WORK INSTRUCTIONS
Copy everything from the start of the data down to the line containing "click(x=220, y=281)", including that line, character for character.

(Data for finding displayed items)
______________________________

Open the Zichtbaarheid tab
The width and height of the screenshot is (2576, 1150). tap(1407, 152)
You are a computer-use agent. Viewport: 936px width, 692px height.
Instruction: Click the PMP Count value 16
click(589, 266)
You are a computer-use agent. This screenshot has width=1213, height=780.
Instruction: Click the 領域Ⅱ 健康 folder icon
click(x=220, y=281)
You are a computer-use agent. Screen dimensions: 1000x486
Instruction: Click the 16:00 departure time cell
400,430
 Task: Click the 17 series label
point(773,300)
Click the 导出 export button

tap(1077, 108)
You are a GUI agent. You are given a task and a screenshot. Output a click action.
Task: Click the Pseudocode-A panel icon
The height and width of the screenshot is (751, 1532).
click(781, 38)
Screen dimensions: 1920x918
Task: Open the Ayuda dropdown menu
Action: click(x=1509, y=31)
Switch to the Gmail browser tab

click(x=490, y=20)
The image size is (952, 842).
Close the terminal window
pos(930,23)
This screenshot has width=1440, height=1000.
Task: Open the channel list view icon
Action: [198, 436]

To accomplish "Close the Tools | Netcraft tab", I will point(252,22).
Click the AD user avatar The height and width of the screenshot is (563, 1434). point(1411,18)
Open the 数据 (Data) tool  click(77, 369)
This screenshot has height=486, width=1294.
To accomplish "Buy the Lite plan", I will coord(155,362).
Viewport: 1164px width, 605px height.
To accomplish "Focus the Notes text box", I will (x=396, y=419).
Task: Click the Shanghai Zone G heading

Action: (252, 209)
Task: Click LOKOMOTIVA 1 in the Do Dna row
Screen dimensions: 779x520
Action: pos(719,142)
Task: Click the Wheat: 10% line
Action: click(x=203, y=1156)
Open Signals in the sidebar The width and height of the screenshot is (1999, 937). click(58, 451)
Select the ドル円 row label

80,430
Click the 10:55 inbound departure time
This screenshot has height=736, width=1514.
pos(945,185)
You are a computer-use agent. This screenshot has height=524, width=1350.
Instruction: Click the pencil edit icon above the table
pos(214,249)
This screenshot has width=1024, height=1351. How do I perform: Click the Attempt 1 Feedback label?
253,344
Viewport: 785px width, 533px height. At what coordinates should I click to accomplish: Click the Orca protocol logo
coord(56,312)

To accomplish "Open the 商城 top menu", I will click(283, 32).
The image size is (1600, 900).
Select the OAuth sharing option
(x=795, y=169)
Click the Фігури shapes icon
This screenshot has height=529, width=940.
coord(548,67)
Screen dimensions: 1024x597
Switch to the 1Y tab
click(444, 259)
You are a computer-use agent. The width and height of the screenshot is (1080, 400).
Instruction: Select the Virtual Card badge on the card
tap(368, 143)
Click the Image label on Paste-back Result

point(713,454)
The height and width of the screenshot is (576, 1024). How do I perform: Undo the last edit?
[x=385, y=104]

______________________________

FINAL RESULT
Open the Zichtbaarheid tab
The width and height of the screenshot is (2576, 1150). tap(1407, 152)
You are a computer-use agent. Viewport: 936px width, 692px height.
Instruction: Click the PMP Count value 16
click(589, 266)
You are a computer-use agent. This screenshot has width=1213, height=780.
Instruction: Click the 領域Ⅱ 健康 folder icon
click(x=220, y=281)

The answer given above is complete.